WHAT IS NEEDED: The printed result should hold only the lines from the opening of the data through the line bearing "Viewport: 1372px width, 881px height.", exactly as given and without pictures.

MATERIAL SHOWN:
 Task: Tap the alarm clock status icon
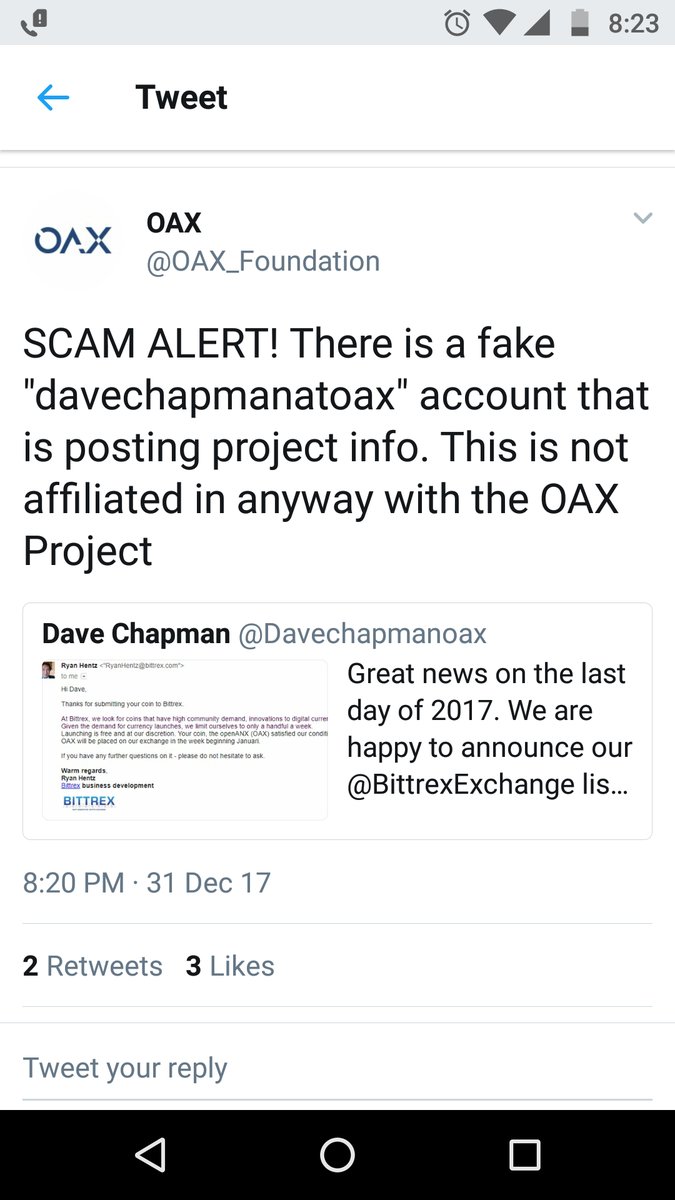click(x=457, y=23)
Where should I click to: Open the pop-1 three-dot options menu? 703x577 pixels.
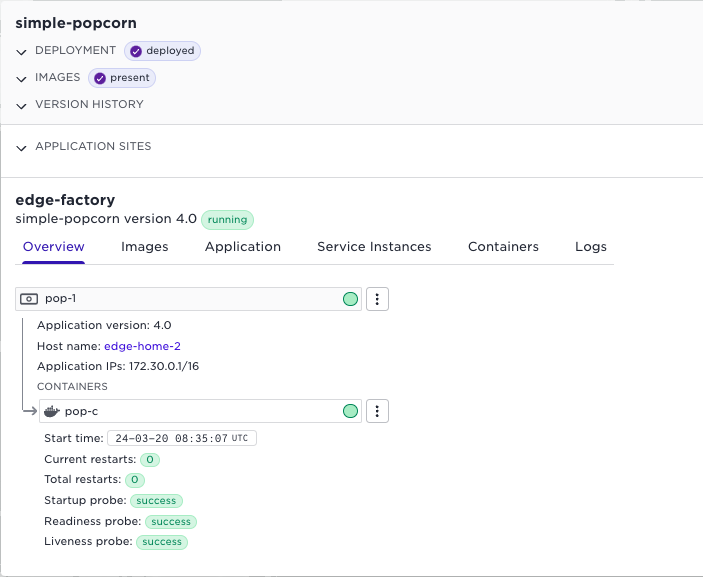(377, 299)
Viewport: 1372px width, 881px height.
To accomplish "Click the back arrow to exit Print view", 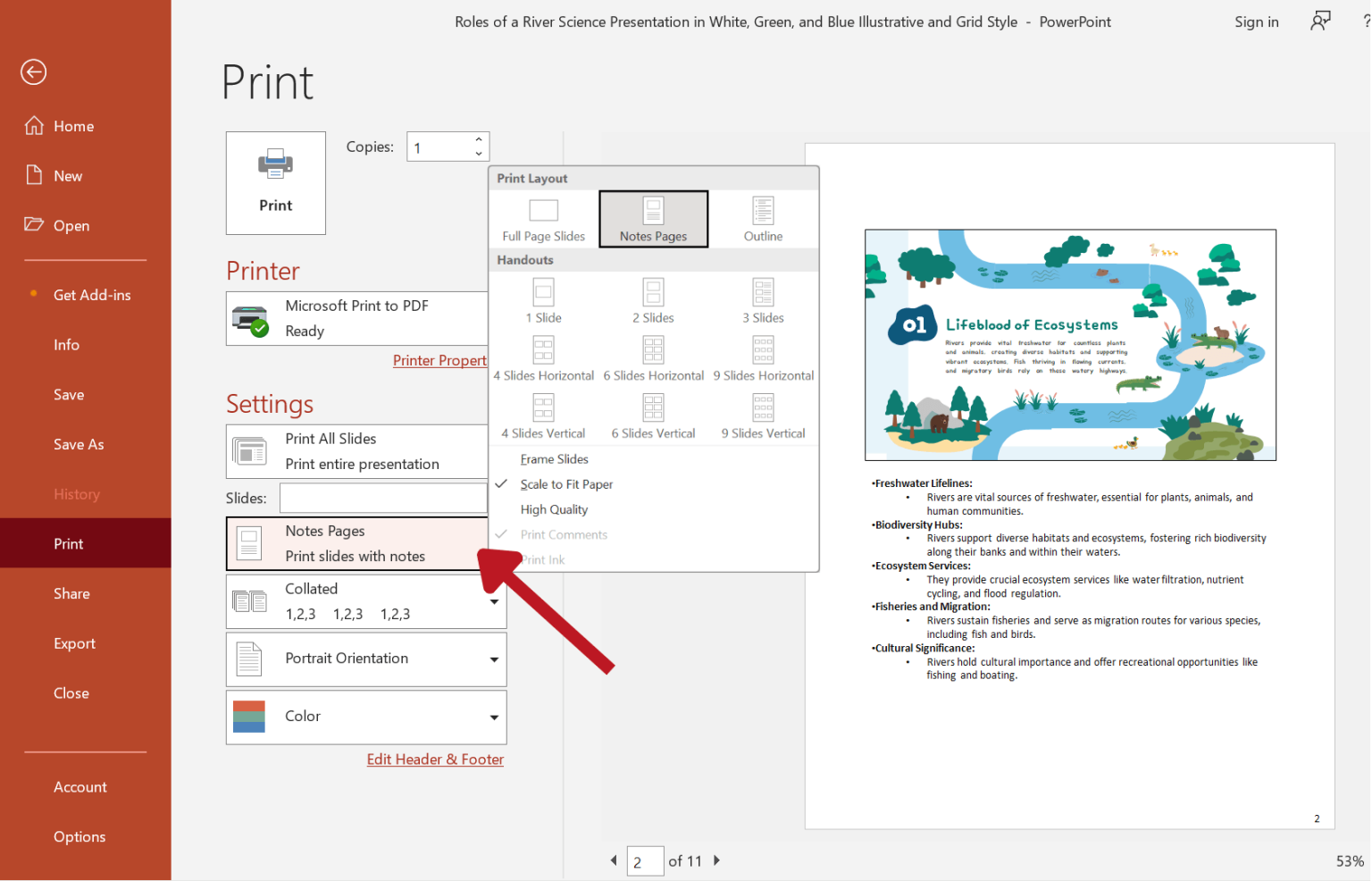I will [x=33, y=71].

REPLY TO THE EXERCISE:
 Task: Tap the alarm clock status icon
click(x=457, y=23)
Where should I click to: Open the pop-1 three-dot options menu? 703x577 pixels.
(377, 299)
Viewport: 1372px width, 881px height.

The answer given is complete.